> Objective: In the records below, reproduce each line unchanged, starting at the line containing "Task: Click the end marker above 503 BCM" and ending at the line containing "I will 881,426.".

--

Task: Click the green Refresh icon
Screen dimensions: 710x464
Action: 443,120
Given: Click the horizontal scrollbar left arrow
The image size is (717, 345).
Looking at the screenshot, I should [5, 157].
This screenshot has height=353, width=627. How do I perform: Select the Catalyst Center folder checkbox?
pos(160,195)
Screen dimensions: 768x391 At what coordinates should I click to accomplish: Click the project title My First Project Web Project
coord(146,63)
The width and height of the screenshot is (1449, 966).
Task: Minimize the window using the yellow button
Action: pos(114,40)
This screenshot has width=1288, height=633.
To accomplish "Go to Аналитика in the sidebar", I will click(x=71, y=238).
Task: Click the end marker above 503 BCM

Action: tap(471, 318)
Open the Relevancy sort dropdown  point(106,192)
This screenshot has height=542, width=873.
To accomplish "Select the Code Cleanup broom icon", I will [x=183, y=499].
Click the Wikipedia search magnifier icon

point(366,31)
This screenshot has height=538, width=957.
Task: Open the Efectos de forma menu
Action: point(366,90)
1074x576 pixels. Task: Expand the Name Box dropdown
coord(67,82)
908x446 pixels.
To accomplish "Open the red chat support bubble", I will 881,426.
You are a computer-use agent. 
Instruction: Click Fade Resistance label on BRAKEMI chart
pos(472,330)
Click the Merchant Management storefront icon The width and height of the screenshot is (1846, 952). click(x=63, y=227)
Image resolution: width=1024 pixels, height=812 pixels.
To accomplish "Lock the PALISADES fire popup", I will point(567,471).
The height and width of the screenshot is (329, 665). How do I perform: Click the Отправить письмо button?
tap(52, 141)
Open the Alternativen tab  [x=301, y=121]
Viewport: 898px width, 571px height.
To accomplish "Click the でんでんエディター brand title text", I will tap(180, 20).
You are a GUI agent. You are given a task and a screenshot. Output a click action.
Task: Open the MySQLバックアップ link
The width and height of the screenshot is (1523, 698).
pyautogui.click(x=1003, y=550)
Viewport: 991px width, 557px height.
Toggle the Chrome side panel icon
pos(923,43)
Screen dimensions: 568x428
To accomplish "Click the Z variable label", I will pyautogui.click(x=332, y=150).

--

> Output of the exercise:
Task: Click the end marker above 503 BCM

Action: tap(471, 318)
Open the Relevancy sort dropdown  point(106,192)
This screenshot has height=542, width=873.
To accomplish "Select the Code Cleanup broom icon", I will [x=183, y=499].
Click the Wikipedia search magnifier icon

point(366,31)
This screenshot has height=538, width=957.
Task: Open the Efectos de forma menu
Action: point(366,90)
1074x576 pixels. Task: Expand the Name Box dropdown
coord(67,82)
908x446 pixels.
To accomplish "Open the red chat support bubble", I will 881,426.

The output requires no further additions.